The book is divided into three parts. The first two set the scene (evanescent as it is), establishing the characters of the girls (such as they are) who search for location and, at times, authority over each other and their situation. Part 3 offers some solid ground in “Night Swimming,” which gives a more narrative account of a stalking and assault on a subject and the loss of her male companion “to the furious oscillation of the bedroom fan” before returning to the detached voices of the girls. A sense accrues that this incident is what has split the consciousness of the narrative presence into these two girls who seek to either overcome their dilemma or to be submerged in an oblivion that might erase it.

The two parent figures might be expected to help protect or rescue the girls from their limbo. There is a “little mother” who is a mother to them and to the narrative presence who might have been a mother if she had not suffered the assault. And there is the father who stands passively by “in the drive under / the shadow of the open door,” and who then “turns to leave her, in the garage / among the boxes of forgotten things” (47).
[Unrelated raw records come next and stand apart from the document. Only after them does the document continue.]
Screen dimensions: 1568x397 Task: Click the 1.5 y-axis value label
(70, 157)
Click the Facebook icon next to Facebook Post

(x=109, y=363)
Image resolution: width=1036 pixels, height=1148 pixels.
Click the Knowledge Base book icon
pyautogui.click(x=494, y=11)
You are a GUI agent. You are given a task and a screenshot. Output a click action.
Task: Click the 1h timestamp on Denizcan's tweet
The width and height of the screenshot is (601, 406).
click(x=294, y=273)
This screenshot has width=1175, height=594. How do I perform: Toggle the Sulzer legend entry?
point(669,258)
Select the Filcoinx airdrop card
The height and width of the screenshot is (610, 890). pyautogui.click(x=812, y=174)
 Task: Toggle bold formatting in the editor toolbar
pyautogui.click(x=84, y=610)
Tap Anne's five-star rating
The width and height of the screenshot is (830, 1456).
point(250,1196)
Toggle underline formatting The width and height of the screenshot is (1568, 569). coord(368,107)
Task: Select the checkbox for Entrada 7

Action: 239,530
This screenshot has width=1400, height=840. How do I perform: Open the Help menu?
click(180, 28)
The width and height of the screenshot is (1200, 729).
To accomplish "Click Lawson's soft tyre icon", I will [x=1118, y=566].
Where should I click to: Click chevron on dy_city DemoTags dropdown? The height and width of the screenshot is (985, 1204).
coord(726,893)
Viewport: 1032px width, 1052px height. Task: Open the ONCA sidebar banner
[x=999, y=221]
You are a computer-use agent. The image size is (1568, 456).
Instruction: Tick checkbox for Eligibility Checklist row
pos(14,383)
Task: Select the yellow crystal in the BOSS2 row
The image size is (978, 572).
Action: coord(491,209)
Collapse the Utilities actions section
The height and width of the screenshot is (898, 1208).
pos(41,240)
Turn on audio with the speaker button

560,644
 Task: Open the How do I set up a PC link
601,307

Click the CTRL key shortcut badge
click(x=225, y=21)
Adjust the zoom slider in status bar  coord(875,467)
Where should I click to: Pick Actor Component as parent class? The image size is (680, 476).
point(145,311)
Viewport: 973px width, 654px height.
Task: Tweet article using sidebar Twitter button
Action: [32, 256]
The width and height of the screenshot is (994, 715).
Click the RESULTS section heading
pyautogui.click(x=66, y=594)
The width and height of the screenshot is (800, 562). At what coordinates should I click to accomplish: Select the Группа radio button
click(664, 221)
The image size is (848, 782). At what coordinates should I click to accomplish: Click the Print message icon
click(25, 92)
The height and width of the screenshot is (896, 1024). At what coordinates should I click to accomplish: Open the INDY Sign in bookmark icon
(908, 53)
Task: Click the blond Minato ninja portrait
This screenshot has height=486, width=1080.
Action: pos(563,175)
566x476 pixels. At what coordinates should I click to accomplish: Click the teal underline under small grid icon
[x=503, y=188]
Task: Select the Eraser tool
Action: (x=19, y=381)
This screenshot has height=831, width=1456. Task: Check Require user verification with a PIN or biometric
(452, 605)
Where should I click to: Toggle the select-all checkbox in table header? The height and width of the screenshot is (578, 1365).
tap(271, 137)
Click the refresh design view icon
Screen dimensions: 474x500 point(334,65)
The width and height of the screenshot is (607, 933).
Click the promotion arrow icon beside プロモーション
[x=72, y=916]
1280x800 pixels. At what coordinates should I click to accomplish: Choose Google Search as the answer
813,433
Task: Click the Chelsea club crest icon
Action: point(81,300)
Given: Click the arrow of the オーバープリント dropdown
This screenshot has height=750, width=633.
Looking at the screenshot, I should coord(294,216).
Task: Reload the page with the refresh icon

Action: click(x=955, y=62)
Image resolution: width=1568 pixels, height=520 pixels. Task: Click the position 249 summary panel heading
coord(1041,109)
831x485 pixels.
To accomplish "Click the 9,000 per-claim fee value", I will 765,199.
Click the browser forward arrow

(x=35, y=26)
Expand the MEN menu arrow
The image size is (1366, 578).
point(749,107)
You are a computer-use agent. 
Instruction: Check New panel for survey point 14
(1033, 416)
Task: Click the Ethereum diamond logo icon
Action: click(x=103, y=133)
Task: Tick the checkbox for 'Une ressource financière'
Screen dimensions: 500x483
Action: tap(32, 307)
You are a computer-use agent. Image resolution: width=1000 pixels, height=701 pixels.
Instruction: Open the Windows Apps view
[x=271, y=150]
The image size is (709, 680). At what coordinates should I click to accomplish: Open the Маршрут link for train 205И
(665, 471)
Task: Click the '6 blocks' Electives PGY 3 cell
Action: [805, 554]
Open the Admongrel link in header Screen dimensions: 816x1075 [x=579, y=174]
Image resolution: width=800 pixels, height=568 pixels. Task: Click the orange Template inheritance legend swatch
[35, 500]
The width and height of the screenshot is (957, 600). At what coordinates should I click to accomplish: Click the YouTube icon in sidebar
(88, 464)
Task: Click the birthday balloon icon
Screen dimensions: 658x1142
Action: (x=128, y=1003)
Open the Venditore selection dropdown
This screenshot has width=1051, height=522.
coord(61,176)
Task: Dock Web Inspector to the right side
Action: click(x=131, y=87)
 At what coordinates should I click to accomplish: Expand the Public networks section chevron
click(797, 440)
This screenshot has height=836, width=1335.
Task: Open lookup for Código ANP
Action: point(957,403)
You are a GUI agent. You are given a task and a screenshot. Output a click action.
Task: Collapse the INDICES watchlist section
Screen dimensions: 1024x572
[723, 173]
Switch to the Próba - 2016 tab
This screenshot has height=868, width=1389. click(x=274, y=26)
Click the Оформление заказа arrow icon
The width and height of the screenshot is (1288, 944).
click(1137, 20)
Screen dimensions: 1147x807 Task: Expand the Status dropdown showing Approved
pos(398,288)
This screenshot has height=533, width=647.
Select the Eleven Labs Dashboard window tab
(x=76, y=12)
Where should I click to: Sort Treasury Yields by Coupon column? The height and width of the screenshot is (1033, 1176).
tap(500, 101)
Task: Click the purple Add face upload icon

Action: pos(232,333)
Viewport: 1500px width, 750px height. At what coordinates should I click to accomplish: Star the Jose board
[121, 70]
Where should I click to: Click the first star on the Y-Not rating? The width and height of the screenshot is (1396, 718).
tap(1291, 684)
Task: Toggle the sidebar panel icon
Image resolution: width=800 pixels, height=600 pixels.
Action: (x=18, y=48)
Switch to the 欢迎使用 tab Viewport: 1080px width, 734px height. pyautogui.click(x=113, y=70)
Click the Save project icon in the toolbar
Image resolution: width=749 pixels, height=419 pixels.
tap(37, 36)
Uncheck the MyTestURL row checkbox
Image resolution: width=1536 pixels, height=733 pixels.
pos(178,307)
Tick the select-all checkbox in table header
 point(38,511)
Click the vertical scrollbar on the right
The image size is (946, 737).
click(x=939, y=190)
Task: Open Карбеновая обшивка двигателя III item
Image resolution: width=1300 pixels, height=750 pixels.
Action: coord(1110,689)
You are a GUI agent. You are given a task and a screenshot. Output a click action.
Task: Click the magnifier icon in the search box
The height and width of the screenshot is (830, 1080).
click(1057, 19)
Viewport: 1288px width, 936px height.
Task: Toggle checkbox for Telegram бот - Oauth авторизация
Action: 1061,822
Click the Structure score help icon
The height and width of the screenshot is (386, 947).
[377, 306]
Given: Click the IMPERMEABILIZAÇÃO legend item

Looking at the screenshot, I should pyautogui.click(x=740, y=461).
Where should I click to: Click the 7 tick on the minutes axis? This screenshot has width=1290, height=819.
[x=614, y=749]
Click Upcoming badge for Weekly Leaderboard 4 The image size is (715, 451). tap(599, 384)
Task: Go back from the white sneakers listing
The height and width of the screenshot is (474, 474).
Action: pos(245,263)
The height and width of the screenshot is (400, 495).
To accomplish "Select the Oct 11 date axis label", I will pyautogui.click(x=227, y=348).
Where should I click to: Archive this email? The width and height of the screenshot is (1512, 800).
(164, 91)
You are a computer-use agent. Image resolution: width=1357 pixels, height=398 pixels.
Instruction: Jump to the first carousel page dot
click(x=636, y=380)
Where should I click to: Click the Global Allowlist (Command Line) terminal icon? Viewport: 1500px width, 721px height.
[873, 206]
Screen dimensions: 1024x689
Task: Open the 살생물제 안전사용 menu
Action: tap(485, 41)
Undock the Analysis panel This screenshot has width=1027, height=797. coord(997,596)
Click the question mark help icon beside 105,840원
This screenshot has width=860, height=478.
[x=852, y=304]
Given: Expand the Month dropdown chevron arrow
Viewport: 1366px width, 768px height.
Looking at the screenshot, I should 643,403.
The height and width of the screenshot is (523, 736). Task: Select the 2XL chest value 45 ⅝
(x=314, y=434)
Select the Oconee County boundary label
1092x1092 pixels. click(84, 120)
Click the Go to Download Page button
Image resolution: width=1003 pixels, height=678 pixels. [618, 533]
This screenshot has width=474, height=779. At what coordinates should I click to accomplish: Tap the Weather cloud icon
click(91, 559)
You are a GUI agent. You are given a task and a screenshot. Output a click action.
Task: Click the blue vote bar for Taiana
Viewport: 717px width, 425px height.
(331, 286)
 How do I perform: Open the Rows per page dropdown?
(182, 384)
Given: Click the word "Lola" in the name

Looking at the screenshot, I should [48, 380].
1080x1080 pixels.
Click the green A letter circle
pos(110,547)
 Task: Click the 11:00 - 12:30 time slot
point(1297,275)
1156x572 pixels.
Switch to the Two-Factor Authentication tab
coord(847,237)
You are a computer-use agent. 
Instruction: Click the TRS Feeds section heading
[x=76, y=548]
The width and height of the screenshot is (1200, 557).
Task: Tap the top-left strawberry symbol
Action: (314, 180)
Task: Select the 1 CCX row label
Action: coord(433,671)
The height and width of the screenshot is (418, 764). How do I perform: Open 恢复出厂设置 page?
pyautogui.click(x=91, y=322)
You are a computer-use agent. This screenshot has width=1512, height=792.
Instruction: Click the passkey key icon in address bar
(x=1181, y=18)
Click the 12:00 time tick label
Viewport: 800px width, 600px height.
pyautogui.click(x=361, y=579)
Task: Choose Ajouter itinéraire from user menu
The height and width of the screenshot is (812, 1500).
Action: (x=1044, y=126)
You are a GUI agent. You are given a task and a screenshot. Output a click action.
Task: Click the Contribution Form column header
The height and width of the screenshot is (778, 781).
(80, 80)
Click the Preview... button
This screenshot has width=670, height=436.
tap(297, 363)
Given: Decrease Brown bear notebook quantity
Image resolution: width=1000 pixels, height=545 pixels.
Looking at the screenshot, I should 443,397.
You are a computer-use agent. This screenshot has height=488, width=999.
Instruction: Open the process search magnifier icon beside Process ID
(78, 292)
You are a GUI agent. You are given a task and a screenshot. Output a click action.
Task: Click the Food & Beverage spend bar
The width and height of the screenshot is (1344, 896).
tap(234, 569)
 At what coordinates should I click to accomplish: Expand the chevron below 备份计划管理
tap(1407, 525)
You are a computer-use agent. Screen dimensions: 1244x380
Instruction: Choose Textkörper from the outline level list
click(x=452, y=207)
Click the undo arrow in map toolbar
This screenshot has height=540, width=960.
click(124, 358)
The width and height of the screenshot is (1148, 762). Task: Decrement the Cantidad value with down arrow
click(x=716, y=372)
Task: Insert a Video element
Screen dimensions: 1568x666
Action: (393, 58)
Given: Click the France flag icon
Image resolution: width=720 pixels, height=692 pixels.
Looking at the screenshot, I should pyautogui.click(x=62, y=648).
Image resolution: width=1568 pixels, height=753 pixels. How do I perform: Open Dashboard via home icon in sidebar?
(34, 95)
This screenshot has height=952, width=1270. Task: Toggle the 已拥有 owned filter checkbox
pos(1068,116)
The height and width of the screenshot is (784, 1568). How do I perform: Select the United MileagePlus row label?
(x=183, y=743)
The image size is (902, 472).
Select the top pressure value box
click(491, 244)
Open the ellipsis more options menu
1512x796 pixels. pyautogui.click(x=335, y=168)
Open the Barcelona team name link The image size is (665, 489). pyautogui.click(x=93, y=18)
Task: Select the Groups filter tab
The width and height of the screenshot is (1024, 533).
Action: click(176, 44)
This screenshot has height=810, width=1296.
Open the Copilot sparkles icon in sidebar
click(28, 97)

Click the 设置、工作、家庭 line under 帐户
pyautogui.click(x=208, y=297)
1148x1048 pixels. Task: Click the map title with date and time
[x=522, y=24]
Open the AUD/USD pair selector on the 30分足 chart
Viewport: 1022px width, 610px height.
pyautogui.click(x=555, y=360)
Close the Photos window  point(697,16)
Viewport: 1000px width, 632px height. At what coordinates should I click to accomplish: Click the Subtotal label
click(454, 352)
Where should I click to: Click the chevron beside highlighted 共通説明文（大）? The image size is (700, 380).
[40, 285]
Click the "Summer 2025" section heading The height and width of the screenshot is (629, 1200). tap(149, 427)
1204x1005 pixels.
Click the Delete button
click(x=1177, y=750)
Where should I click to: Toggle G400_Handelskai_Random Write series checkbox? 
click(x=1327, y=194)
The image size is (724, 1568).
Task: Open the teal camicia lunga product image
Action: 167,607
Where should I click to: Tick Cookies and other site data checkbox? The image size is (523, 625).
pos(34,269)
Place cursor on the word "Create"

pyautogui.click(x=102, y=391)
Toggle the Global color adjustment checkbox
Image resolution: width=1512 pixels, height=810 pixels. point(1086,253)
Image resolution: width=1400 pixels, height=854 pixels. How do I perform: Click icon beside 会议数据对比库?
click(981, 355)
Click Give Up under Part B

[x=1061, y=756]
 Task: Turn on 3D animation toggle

This is the same unmindful father of “Night Swimming” who dispassionately “watched the surgeon / examine the sides of the laceration / for a gate of skin to pull and sew shut” (45), a gate which has slammed shut between the subject’s innocence and, worse, her identity.

There is a brief moment of respite when Girl 2 tells the unnamed subject, “Open your eyes. / The sunlight is a lucid stain / One morning we met.” Although this image recalls the fallen world, there is also a suggestion of acceptance, or perhaps resignation: “There is nothing to be undone” (51), which recalls Godot’s “nothing to be done.” It’s hard to know which would be worse.

The work is ultimately about our modern dilemma of psychic displacement. As the literal child is abandoned, aspects of meaning—identity, coherence, and belonging—are fragmented. In sparse, clear imagery and diction, this dilemma is whispered loud and clear in Buschi’s Paddock.